欧州映画2作品がアカデミー賞で全7冠を制す -2月26日

2012年2月26日に発表された第84回米国アカデミー賞で、モノクロのサイレント映画『アーティスト』がオスカー(最優秀作品賞)をはじめ監督賞(ミシェル・アザナビシウス)、男優賞(ジャン・デュジャルダン)、衣装デザイン賞(マーク・ブリッジス)、音楽賞(ルドヴィック・ブールス)の5部門を制覇した。また、『マーガレット・サッチャー 鉄の女の涙』が、女優賞(メリル・ストリープ)、メイクアップ賞(マーク・クーリエ、J・ロイ・へランド)の2部門で栄冠に輝いた。両作品は、欧州連合(EU)の映画産業振興プログラム「MEDIA」の支援を受けており、今回のアカデミー賞にはMEDIA支援作品がこのほか7本ノミネートされていた。

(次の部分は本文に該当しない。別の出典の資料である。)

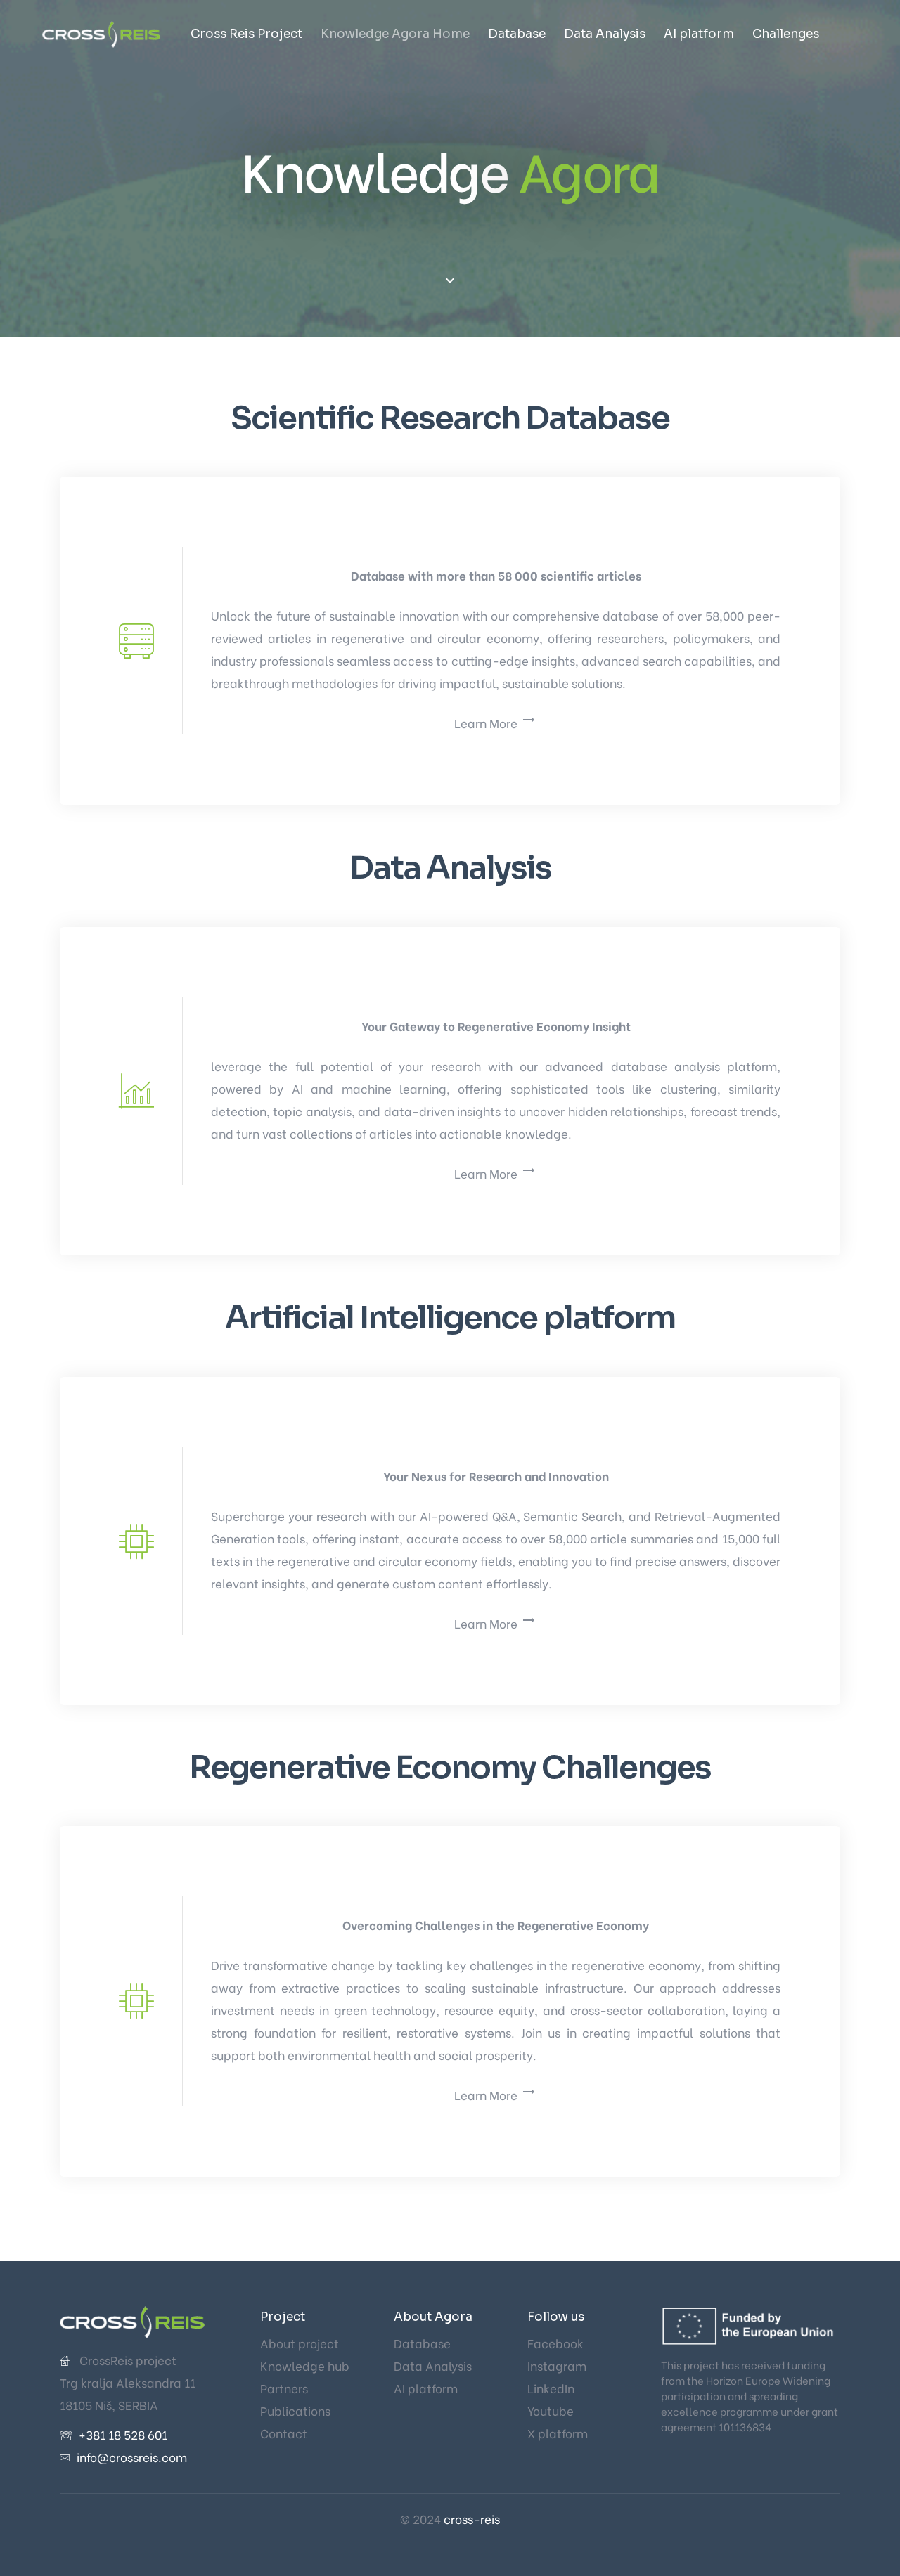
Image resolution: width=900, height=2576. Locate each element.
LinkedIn (550, 2388)
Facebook (555, 2343)
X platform (557, 2433)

欧州が生んだ映画文化を継承・発展させると同時に、映画を通じてEUの多様性を内外に伝えることを奨励するため、EUは製作、配給、映画人育成、映画祭出品などにMEDIAプログラムを通して資金を援助している。2007年から2013年までのMEDIAの予算総額は7億5,500万ユーロ。フランスとベルギーが共同で製作した『アーティスト』には、製作国以外での上映を奨励する目的で1万7,000ユーロが、また英仏共同製作の『マーガレット・サッチャー 鉄の女の涙』には同じ目的で150万ユーロが援助された。MEDIA支援の作品がオスカーを制したのは、2008年の『スラムドッグ$ミリオネアー』(英国)と2010年の『英国王のスピーチ』(英国・オーストラリア)に続く。